Cette université, c’est Bogazici, l’université du Bosphore. Un établissement de prestige situé dans l’un des quartiers les plus riches d’Istanbul, sur la rive européenne. On l’appelle parfois “la Harvard de Turquie”. Tous les cours sont donnés en anglais, ses étudiants sont la future élite intellectuelle du pays.

Le 1er janvier, un nouveau recteur a été nommé. Pour la première fois depuis 40 ans, il n’est pas issu des rangs des enseignants : Melih Bulu a été nommé par décret présidentiel, sans élection ni consultation.

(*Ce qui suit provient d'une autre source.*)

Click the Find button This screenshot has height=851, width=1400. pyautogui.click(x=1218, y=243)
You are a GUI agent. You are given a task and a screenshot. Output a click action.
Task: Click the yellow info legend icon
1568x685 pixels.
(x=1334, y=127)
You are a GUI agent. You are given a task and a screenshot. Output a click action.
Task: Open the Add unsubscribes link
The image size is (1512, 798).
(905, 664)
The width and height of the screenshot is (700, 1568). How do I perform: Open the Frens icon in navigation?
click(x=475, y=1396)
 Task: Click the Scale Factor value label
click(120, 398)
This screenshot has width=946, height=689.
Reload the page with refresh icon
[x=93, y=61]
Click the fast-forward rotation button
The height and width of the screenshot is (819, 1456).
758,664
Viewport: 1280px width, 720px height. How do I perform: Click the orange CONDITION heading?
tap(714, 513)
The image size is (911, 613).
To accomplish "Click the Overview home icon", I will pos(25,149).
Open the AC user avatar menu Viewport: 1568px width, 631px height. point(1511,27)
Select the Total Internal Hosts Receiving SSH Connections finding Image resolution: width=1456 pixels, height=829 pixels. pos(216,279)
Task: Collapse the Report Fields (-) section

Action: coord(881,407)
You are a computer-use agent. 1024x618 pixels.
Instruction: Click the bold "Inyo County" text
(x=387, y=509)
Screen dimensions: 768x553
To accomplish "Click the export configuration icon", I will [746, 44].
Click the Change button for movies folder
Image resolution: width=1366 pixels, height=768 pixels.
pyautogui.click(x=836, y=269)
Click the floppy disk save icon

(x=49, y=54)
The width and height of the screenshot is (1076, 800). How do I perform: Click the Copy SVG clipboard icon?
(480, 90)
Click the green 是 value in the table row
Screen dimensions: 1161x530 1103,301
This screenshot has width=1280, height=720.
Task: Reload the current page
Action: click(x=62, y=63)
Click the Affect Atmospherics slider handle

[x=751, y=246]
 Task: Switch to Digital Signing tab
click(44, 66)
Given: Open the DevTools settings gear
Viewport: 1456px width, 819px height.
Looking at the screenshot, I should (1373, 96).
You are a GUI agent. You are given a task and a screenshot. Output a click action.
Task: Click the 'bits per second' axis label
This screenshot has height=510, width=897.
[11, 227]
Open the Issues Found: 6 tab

Et c’est l’étincelle.

Mise sous tutelle de l’enseignement supérieur

Jusqu’ici, l’université du Bosphore avait été épargnée par ce que le chef de l’Etat appelle une “réforme totale de l’enseignement”, autrement dit une mise sous tutelle.

Après le coup d’Etat manqué de 2016, Recep Tayyip Erdogan s’est en effet arrogé le droit de placer la personne de son choix à la tête des universités publiques et privées. Progressivement, méthodiquement, une vingtaine de proches du parti au pouvoir ont été parachutés à des postes-clés pour faire taire les voix critiques.

En l’espèce non seulement le nouveau recteur de Bogazici est un membre influent de l’AKP, le parti du président (il a même essayé de se faire élire député), mais en plus certains membres de l’opposition l’accusent d’avoir plagié son doctorat – en gros, de ne pas être au niveau.

Depuis le début de la semaine étudiants et enseignants de l’université du Bosphore manifestent, publient des tribunes, lancent des pétitions pour dénoncer une violation des valeurs démocratiques de l’université. Ils sont allés diffuser des morceaux du groupe Metallica sous les fenêtres du recteur, notamment la chanson Master of puppets (“Maître des marionnettes”).

“Ecraser le complot”

La réponse des autorités a été brutale. Depuis mardi 5 janvier, il y a eu au moins 36 arrestations. Des policiers équipés de fusils d’assaut ont effectué des descentes au petit matin dans différents quartiers d’Istanbul pour aller chercher chez eux des étudiants.

Le dirigeant d’un parti ultranationaliste, partenaire politique du chef de l’Etat, a demandé à “écraser” ce mouvement, qualifié de “complot visant à provoquer un soulèvement“.

Il faut dire que le pouvoir n’aime pas beaucoup l’université du Bosphore, bastion d’une forte communauté d’étudiants de gauche. Il y a deux ans, des jeunes avaient été arrêtées pour avoir manifesté contre l’intervention militaire turque en Syrie. Recep Tayyip Erdogan les avait publiquement qualifiés de “jeunesse communiste et terroriste”.

Un rapprochement avec la France ?

Difficile d’imaginer que le pouvoir va reculer… Depuis 2016, plus de 6 000 enseignants ont été limogés par décret pour liens supposés avec le terrorisme. Même le choix des sujets de thèse devient difficile. L’an dernier, le chef de l’Etat a par exemple fait fermer une université parce que son fondateur, l’ancien premier ministre avait quitté l’AKP pour créer son propre parti.

Pas sûr en tout cas que ce dossier contribue à faciliter le rapprochement de la Turquie avec la France… Alors qu’hier le ministre des affaires étrangères turcs annonçait – contre toute attente – que son pays était prêt à “normaliser ses rapports” avec Paris.